Father Antoine gave them new clothes, theirs' dirtied and sticky from the sunflowers and dirt. They took turns in the church's small bathroom to clean themselves up and change their clothes. Celeste and Noah were given some of Father Antoine's clothes to change into that were unsurprisingly all-black. Ines changed into a dress that was teal and white, clearly left behind as some kind of donation. Hannil was given a set of clothes Father Antoine seemed reluctant to hand over; the shirt was a white button-up and the wool trousers were a dark grey, Noah noticed that they were "rich" as his mother would have said. Still, Hannil compromised for the heavy wool by rolling his sleeves to his elbows and leaving the buttons around his neck and the start of his chest undone. Later, he even rolled the end of his trousers around his ankles, his feet bare. 

They were given a salad and baguette for dinner at a small table off of the main area of the church; Father Antoine left them in favor of his own rooms. Noah supposed he was grateful that the Priest was neither imposing nor reluctant in helping them. It allowed for Noah and Hannil to fill in some gaps with Ines and Celeste, both of whom were curious about Mi Na yet little was said about the incident.

Despite that he hadn't slept the night before, Noah wasn't tired enough to go to bed when the girls did. They were given their own rooms through doors off of the small dining area; each was small and the room for Hannil and Noah was hardly big enough for the two of them. Noah missed the luxury suite he had woken in. It was a fleeting longing; Mi Na was too involved in his mind. 

She nagged him; the idea of her nagged him.
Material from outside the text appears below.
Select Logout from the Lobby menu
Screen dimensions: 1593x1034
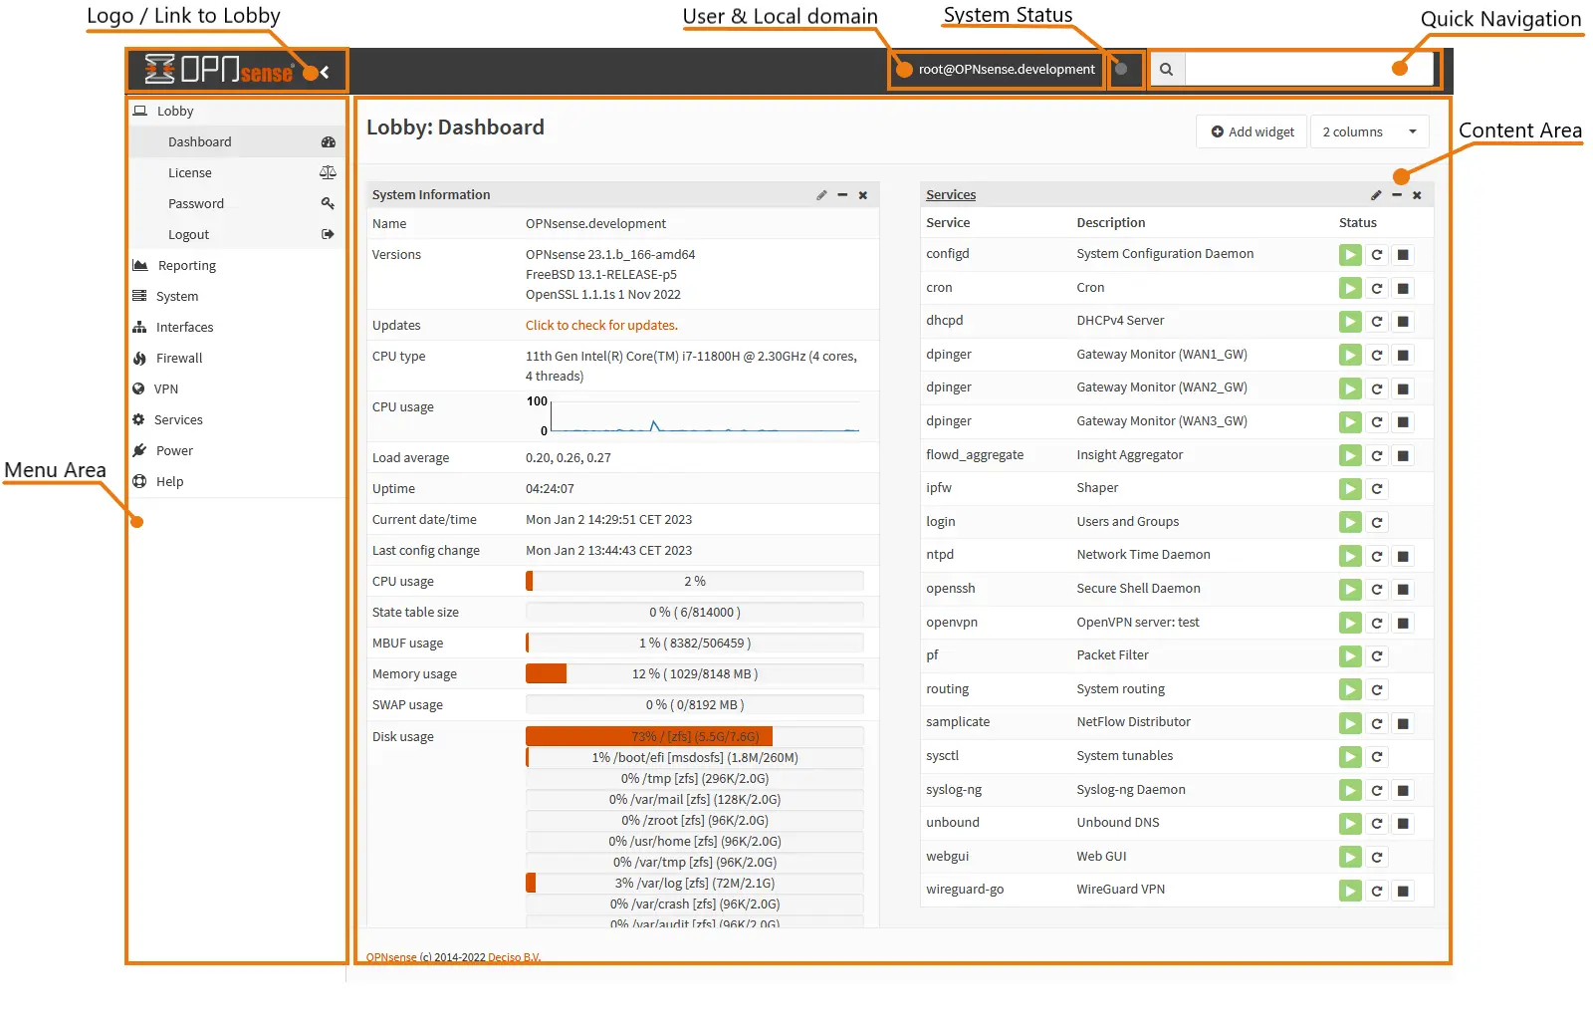coord(188,235)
She had been friends with Hannil, or she had claimed, and it only seemed truer by the way she shouted at him. She had been bargaining with him, not attacking him--with Hannil, she had been ready to deck him. Noah wondered how he got away from her, Hannil was certainly larger and stronger than Mi Na, but he had no marks on him, Mi Na had left angry but unscathed. The more he thought about the impossibility of a fight, the more the idea of it nagged him. 
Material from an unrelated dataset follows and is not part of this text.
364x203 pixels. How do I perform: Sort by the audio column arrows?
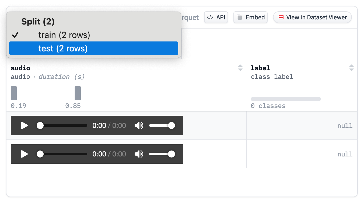240,68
"She sounded really mad," Noah broke the quiet. His thoughts ran ramped in the quiet; he couldn't keep them contained. He hated the quiet, he hated the thoughts more. 

Much as Noah was, Hannil was unmoved since they had sat down at the small table for dinner; he blew cigarette smoke out of the open windows that were hardly that. They were only slits a few inches wide, no glass in them, it opened the room to the bugs but let a surprising amount of fresh air inside. 

"She was," Hannil replied, his voice was clear but soft as if he didn't want to speak. 

Noah tapped the table anxiously. He did not enjoy how his mind played Mi Na's voice over and over, he had previously thought that he was merely caught on her scream rather than Mi Na herself. It was her, he realized, she was an enigma in the entire event. What kind of influence did she have over Leuthold? Even if she was Berg's step-daughter, it hardly made her so dangerous. Why was she alone? Why did she feel the need to declare that she wasn't against Noah? Why did she take Hannil's presence so personally? 

"Why was she so angry?" Noah asked. 

Hannil blew his smoke through his nose; when Noah got up the courage to look at his eyes, he looked conflicted. Noah didn't know about what and he disliked the thoughts that traveled into his mind about him. He disliked how Mi Na's eyes sat with him, the way they had looked at Hannil.